A recent editorial in the New York Times focused on one lesson that ties all three stories together: “the reality of late uncovering of child sexual abuse.” For psychological and emotional reasons, victims of sexual abuse often delay reporting their abuse. The law can recognize these realities by extending the statute of limitations to allow for civil and criminal cases to go forward in adulthood. But New York state law does not permit this. Their “egregiously short statute of limitations,” as the Times put it, “tilts the legal playing field against accountability, fairness and public safety.”
The New York legislature needs to do what the Pennsylvania legislature did years ago: extend the statute of limitations well into adulthood. Had that not occurred in Pennsylvania, the Sandusky case could not have gone forward. Neither could the case against Mrsg. Lynn. The state would have been as powerless to act as prosecutors in New York are now that a former Horace Mann teacher has admitted to sexually abusing students, adding weight to a story that some criticized for focusing only on teachers who are deceased.

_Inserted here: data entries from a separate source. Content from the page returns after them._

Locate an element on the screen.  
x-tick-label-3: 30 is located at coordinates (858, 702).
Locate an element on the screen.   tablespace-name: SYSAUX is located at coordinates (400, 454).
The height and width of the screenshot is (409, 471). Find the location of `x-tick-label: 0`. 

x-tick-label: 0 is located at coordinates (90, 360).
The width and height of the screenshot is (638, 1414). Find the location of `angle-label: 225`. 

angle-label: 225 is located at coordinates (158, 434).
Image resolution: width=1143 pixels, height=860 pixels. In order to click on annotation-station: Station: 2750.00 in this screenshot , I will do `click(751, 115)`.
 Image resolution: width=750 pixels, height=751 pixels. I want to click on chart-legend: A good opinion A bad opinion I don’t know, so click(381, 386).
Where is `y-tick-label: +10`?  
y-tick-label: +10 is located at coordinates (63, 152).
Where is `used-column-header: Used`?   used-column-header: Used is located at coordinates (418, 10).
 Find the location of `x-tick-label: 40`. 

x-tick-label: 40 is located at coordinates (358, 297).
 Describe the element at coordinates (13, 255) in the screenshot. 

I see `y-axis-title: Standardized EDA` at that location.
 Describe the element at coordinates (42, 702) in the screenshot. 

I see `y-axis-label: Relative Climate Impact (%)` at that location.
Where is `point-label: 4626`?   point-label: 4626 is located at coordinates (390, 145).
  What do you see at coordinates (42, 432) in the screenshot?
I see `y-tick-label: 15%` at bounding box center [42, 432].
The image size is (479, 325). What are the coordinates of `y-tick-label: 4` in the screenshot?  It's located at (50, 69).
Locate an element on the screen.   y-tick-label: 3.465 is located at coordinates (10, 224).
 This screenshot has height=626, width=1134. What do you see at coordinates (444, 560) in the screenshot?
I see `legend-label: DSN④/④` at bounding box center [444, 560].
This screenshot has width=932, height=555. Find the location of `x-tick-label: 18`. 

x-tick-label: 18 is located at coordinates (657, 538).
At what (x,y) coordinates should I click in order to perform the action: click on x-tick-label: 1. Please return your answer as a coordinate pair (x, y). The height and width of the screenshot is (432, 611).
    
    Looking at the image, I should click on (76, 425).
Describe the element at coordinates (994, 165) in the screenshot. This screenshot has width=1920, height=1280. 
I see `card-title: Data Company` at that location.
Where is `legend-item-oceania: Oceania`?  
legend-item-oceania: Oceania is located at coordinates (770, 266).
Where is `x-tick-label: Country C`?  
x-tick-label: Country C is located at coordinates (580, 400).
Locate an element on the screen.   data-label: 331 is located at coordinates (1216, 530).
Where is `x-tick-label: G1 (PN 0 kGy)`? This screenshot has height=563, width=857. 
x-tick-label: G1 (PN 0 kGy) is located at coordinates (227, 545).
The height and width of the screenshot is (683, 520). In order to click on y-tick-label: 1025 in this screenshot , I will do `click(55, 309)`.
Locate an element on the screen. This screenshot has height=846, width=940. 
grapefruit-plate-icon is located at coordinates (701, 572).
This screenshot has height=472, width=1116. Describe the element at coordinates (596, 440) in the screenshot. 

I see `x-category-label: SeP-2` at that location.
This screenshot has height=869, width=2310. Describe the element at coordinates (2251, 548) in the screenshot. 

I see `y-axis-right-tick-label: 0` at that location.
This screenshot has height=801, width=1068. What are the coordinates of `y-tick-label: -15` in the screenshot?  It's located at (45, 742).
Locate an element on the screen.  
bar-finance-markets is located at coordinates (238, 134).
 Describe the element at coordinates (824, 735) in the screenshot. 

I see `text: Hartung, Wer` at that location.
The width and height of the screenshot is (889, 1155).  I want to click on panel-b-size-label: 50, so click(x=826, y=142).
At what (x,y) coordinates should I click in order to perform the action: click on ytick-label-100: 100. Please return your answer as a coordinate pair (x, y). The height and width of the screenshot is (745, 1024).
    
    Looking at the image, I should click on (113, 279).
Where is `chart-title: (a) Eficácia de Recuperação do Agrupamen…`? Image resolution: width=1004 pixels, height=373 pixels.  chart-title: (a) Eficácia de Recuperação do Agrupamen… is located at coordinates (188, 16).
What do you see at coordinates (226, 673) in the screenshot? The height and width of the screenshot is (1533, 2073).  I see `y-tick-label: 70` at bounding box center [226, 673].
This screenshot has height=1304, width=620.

We would all do well to remember who lobbied against extending the statute of limitations in Pennsylvania. When the Senate Judiciary Committee heard testimony from victims of sexual abuse in 1994, there was one witness who testified in opposition: Pamela Freyd, Executive Director of the False Memory Syndrome Foundation. Mrs. Freyd expressed the concern that extending the statute of limitations “may create more tarnished reputations” (Testimony of Pamela Freyd, Senate Judiciary Committee, Commonwealth of Pennsylvania; May 24, 1994, p. 5). She urged the committee to amend the bill to “encourage and emphasize alternative means of resolving these matters other than courts” (Id., p. 7). We now know how well “alternative means” worked for children who were abused by Jerry Sandusky and for those abused under the supervision of the Catholic Church. We also know that justice would never have been done in those cases if Mrs. Freyd’s position had prevailed.
The simple fact is that the FMSF, through Pamela Freyd, lobbied against legislative changes that would increase accountability, fairness and public safety around child sexual abuse. Instead, they were more worried, as were those who covered up for Jerry Sandusky and for pedophile priests in Pennsylvania, about the possibility of “tarnished reputations.”